- _TASK PROMPT_:
Where a line of the data below has the string "coordinates", copy that line.

[Items from a data source]

──────────────────────────────

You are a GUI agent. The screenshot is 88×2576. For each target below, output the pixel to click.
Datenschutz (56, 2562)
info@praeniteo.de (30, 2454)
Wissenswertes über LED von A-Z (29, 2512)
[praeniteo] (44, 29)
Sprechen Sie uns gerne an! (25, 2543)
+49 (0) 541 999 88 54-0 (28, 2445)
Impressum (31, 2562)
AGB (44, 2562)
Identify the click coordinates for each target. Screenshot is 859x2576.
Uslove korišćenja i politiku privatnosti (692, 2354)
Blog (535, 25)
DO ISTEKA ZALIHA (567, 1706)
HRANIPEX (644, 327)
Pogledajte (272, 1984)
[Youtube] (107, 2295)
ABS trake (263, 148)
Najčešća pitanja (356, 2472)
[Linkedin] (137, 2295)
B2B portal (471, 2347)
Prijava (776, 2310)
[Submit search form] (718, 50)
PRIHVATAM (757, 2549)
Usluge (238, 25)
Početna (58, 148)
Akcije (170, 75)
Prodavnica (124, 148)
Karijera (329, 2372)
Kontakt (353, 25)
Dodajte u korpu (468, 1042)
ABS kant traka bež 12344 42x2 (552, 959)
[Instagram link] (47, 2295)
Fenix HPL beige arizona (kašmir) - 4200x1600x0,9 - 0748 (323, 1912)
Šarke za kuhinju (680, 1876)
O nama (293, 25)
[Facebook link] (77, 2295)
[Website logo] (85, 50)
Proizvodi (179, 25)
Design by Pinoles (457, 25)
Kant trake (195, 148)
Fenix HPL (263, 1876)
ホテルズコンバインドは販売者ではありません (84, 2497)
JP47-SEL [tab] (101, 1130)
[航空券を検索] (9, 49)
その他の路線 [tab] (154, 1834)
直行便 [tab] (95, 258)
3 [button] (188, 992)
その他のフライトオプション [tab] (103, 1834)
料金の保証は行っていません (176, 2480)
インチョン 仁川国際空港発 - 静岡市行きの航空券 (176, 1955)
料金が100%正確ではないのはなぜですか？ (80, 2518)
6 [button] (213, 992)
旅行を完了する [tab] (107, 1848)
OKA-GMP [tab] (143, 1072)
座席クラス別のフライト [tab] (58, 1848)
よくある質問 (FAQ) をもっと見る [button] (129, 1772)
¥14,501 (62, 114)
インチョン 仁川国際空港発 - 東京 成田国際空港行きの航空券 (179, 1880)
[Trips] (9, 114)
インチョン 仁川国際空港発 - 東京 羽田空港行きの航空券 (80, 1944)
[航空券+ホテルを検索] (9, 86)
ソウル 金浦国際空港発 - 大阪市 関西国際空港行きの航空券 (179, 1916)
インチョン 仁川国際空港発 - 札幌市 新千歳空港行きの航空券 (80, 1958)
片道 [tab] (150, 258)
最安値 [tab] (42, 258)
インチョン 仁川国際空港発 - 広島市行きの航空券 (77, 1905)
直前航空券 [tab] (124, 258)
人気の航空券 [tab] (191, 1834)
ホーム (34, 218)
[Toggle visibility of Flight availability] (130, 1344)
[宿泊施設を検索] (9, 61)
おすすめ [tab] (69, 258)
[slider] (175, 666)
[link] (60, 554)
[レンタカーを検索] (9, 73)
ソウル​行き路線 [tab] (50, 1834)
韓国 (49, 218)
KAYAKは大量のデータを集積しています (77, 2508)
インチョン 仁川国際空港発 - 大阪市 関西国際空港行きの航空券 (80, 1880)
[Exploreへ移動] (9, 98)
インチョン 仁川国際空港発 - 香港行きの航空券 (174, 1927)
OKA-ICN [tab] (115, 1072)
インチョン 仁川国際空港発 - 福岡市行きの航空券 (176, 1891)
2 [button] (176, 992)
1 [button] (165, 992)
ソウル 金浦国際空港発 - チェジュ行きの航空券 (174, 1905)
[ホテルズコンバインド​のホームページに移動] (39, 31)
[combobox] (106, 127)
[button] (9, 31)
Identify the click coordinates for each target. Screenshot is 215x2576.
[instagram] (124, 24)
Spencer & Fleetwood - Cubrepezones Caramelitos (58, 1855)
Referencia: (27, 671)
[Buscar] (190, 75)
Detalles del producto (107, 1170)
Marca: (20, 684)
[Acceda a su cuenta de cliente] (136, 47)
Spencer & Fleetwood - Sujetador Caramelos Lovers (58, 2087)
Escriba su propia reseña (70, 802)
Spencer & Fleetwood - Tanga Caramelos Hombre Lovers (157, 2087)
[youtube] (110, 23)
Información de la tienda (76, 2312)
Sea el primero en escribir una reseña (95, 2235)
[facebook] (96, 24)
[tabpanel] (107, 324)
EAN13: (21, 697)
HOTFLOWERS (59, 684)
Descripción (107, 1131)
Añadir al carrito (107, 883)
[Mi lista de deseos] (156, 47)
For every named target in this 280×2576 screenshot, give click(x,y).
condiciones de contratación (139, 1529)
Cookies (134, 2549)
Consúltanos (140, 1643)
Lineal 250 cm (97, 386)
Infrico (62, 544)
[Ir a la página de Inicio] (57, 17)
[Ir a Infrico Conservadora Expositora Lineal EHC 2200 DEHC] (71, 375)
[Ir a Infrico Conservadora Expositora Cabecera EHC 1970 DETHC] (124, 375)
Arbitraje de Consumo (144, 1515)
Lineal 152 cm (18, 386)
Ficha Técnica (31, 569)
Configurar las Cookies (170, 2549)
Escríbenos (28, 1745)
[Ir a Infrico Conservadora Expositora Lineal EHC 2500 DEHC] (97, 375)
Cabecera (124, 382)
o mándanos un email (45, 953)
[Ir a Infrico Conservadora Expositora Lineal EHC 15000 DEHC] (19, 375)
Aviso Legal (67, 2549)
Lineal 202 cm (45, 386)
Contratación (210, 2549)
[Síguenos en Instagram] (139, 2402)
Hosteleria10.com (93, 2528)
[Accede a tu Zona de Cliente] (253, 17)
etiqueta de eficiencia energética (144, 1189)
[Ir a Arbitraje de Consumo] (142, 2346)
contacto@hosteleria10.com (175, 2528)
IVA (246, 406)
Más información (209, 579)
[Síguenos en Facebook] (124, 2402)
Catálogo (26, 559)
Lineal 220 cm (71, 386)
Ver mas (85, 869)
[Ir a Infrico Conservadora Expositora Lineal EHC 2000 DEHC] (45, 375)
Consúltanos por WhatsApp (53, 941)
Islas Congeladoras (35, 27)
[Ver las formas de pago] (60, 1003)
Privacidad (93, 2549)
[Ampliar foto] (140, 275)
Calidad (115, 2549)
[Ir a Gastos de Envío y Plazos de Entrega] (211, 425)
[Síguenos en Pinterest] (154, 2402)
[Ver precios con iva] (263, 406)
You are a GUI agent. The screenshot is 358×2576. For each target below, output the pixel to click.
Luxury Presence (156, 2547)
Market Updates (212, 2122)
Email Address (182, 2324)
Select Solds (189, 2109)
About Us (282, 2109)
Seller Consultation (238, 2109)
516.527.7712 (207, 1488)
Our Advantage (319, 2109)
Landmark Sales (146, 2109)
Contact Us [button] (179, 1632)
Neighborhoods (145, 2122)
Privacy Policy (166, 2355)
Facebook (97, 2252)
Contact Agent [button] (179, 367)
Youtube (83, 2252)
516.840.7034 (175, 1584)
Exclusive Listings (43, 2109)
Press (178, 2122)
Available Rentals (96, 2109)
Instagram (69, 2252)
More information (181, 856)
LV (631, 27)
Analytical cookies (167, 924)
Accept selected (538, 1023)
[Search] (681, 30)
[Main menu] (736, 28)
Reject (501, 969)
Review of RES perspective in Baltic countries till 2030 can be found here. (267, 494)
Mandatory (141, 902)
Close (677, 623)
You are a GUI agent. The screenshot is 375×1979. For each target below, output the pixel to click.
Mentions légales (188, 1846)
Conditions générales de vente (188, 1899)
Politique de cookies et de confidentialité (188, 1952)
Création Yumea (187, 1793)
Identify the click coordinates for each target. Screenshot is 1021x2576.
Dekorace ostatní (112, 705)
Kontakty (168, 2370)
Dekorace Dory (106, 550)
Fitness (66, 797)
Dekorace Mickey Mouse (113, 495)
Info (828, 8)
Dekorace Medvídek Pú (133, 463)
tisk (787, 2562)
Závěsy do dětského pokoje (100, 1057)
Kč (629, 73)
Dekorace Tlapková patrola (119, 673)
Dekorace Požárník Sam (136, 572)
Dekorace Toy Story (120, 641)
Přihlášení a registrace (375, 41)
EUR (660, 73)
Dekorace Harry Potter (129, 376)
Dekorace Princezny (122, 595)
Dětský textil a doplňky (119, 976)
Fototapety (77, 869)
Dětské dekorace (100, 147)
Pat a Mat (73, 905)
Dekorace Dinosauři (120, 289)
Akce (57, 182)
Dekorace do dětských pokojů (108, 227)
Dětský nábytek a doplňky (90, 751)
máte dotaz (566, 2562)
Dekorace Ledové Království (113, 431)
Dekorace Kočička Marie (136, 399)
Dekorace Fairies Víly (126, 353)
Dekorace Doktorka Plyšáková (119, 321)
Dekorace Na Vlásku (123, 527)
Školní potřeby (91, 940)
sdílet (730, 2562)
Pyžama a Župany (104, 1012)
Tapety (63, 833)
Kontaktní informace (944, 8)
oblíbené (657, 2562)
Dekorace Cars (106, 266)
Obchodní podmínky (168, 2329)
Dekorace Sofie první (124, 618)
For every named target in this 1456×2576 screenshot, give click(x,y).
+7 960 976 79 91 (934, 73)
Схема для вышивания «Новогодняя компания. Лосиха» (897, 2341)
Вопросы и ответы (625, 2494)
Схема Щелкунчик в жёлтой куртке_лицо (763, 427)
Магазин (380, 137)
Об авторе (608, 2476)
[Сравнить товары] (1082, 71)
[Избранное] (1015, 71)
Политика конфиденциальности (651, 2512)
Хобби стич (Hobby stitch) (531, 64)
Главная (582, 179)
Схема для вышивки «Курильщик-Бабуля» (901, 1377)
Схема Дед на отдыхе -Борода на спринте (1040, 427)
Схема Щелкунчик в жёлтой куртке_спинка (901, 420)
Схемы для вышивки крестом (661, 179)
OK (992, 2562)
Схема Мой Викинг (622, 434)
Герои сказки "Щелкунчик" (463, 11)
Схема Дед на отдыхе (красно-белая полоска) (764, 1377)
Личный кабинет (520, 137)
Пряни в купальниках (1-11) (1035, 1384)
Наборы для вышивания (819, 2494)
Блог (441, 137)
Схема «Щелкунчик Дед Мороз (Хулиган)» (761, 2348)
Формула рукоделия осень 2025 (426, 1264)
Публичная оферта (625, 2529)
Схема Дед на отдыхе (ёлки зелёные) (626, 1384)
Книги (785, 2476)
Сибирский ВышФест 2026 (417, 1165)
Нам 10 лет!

──────────────────────────────

- _ANSWER AREA_:
Identify the click coordinates for each target. Screenshot is 859x2576.
Identify the click coordinates for each target. Screenshot is 215x2576.
Identify the click coordinates for each target. Screenshot is 1021x2576.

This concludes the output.